O debate sobre o direito das árvores ou dos rochedos, para além da sua aparente estranheza, trata-se de saber se o Homem é o único sujeito de direito e detentor de valores, ou se, pelo contrário, aquilo que hoje se chama a “biosfera”, a “geosfera” ou a “ecosfera”, e que outrora se designava por “cosmos”, também é passível detentor de direitos e valores intrínsecos. O homem não seria neste caso, sob qualquer ponto de vista – ético, jurídico ou ontológico –, senão mais um elemento entre outros no seio da Natureza (FERRY, 1993).
É esta visão do mundo – ecocêntrica – ainda de certo modo inédita que Bill Devall, na sequência do filósofo norueguês Arne Naess, se propõe designar por deep ecology (ecologia profunda). Segundo uma terminologia já clássica nas universidades americanas, deve-se opor a “ecologia profunda” (deeep ecology), “ecocêntrica” ou “biocêntrica”, à “ecologia superficial” (shallow ecology), ou “ambientalista”, fundada no velho antropocentrismo.
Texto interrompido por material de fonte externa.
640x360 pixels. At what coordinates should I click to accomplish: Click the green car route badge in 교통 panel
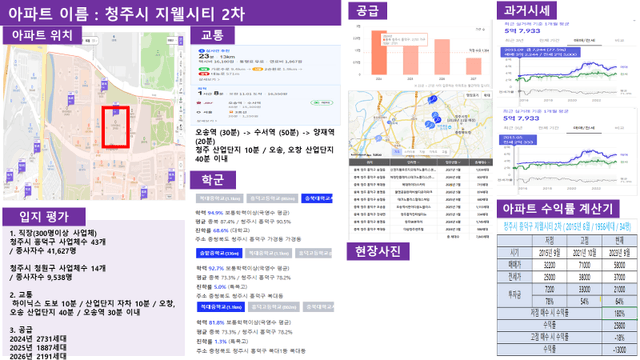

O reconhecimento ético dos seres inanimados tende a tornar-se o critério do sucesso ou do insucesso de uma tal desconstrução da modernidade, como sugere Roberick Nash (in FERRY, 1993), outro teórico do movimento deep ecology:

Os rochedos têm direitos? Se chegar o dia em que esta questão não mais se apresente como ridícula para um grande número de nós, estaremos então na via de uma mudança de sistema de valores que tornará, porventura, possíveis medidas susceptíveis de pôr termo à crise ecológica. Esperemos que ainda se esteja a tempo.